> **提示文**:
結論 本件審判の請求は、成り立たない。 
理由 1.手続きの経緯
本願は、平成7年9月26日の出願であって、平成17年2月24日付で拒絶査定がなされ、これに対し、同年3月31日に拒絶査定に対する審判請求がなされるとともに、同日付で手続補正がなされ、その後、当審において、同日付手続補正が却下されるとともに、平成18年2月13日付で拒絶理由が通知され、これに対し、同年4月17日付で意見書が提出されたものである。

2.本願発明について
平成17年3月31日付手続補正は、当審において平成18年2月13日付で却下されたので、本願の請求項1に係る発明(以下、「本願発明」という。)は、出願当初の明細書及び図面の記載からみて、その特許請求の範囲の請求項1に記載された次の事項により特定されるとおりのものと認める。
「【請求項1】 相衝合する軒樋のそれぞれに嵌合してそれら両軒樋を接続するものであり、
継手本体の前壁上部に前耳受部と前耳嵌合部を屈曲形成してなるとともに、後壁上部にも後耳受部と後耳嵌合部を屈曲形成してなり、
上記前耳受部及び前耳嵌合部を軒樋の前耳に嵌合可能とするとともに、上記後耳受部及び後耳嵌合部を軒樋の後耳に嵌合可能としてなる軒樋の曲り継手において、
継手本体の後壁上部における継手延在方向に沿う、曲り中央部を除く両端部のそれぞれにのみ前記後耳受部及び後耳嵌合部を設けてなることを特徴とする軒樋の曲り継手。」

(1)引用例
当審の拒絶の理由に引用され、本願の出願前に頒布された実願平1-144349号(実開平3-82738号)のマイクロフィルム(以下、「引用例」という。)には、図面とともに次の記載がある。

> **課題 1**:
提示文について、次の(a)〜(c)が合っているかをそれぞれ「はい」か「いいえ」で答え、決め手となる提示文の語句をそのまま引用せよ。(a) 本願は平成7年9月26日に出願された。(b) 平成17年3月31日付の手続補正は当審で認められた。(c) 引用例は本願の出願後に頒布されたものである。
提示文と記録は互いに関係がない。

> **表示情報**:
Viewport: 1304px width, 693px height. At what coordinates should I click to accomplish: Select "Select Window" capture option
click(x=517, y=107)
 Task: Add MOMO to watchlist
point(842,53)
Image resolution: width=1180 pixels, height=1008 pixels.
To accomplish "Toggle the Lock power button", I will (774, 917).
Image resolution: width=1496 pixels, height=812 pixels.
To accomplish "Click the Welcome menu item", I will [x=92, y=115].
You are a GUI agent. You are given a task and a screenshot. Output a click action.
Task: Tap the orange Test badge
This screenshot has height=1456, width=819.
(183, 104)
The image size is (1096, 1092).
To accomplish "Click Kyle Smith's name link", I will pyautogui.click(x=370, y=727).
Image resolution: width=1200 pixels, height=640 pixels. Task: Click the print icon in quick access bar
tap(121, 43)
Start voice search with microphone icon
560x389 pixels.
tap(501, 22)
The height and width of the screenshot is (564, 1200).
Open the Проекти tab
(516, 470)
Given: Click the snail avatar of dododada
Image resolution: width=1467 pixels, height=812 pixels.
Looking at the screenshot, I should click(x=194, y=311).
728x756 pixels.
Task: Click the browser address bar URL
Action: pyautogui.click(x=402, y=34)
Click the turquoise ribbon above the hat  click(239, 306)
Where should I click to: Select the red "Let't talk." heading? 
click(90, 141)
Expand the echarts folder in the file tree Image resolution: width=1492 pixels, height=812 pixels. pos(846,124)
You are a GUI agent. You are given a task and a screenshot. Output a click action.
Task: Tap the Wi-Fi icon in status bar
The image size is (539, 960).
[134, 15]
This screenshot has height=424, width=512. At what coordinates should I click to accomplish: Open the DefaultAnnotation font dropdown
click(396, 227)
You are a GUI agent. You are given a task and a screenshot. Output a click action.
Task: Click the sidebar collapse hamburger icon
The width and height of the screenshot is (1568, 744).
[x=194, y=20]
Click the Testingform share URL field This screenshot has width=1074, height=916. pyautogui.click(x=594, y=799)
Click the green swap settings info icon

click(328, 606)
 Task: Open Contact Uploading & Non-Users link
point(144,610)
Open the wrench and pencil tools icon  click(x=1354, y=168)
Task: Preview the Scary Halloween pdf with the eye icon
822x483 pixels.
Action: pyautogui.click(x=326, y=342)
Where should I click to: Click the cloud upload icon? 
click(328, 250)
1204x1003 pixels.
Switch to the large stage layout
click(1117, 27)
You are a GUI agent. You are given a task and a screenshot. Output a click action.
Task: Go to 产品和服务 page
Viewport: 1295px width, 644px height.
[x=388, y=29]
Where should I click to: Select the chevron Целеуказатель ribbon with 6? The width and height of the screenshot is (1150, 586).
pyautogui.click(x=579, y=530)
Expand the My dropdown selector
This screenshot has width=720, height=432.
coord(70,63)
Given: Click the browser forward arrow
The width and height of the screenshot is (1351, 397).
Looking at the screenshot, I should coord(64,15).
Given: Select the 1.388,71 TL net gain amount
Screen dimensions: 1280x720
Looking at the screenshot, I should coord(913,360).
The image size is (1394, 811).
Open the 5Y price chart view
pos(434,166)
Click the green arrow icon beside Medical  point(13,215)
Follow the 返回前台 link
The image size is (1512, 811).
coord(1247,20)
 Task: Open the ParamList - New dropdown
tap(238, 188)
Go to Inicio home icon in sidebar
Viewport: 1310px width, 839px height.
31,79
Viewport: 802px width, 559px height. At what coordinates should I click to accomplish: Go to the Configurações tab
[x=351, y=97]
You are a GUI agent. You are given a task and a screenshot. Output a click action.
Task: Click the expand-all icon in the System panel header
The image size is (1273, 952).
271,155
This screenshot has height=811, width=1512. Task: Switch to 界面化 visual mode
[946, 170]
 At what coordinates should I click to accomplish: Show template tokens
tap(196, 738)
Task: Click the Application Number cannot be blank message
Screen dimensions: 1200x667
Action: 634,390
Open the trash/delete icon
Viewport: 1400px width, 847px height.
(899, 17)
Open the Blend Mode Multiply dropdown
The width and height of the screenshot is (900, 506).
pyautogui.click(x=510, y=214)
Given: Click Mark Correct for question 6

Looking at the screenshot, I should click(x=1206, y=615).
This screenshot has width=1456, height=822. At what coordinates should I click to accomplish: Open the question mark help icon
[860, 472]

> **課題 2**:
記録の先頭から"click(396, 227)"を含む行までを、"Image resolution"を"Screen resolution"に変え、ほかはそのままにして示せ。その範囲の行だけを出すこと。

> **結果 1**:
(a) はい。「本願は、平成7年9月26日の出願であって」
(b) いいえ。「同日付手続補正が却下される」
(c) いいえ。「本願の出願前に頒布された」

> **結果 2**:
Viewport: 1304px width, 693px height. At what coordinates should I click to accomplish: Select "Select Window" capture option
click(x=517, y=107)
 Task: Add MOMO to watchlist
point(842,53)
Screen resolution: width=1180 pixels, height=1008 pixels.
To accomplish "Toggle the Lock power button", I will (774, 917).
Screen resolution: width=1496 pixels, height=812 pixels.
To accomplish "Click the Welcome menu item", I will [x=92, y=115].
You are a GUI agent. You are given a task and a screenshot. Output a click action.
Task: Tap the orange Test badge
This screenshot has height=1456, width=819.
(183, 104)
The image size is (1096, 1092).
To accomplish "Click Kyle Smith's name link", I will pyautogui.click(x=370, y=727).
Screen resolution: width=1200 pixels, height=640 pixels. Task: Click the print icon in quick access bar
tap(121, 43)
Start voice search with microphone icon
560x389 pixels.
tap(501, 22)
The height and width of the screenshot is (564, 1200).
Open the Проекти tab
(516, 470)
Given: Click the snail avatar of dododada
Screen resolution: width=1467 pixels, height=812 pixels.
Looking at the screenshot, I should click(x=194, y=311).
728x756 pixels.
Task: Click the browser address bar URL
Action: pyautogui.click(x=402, y=34)
Click the turquoise ribbon above the hat  click(239, 306)
Where should I click to: Select the red "Let't talk." heading? 
click(90, 141)
Expand the echarts folder in the file tree Screen resolution: width=1492 pixels, height=812 pixels. pos(846,124)
You are a GUI agent. You are given a task and a screenshot. Output a click action.
Task: Tap the Wi-Fi icon in status bar
The image size is (539, 960).
[134, 15]
This screenshot has height=424, width=512. At what coordinates should I click to accomplish: Open the DefaultAnnotation font dropdown
click(396, 227)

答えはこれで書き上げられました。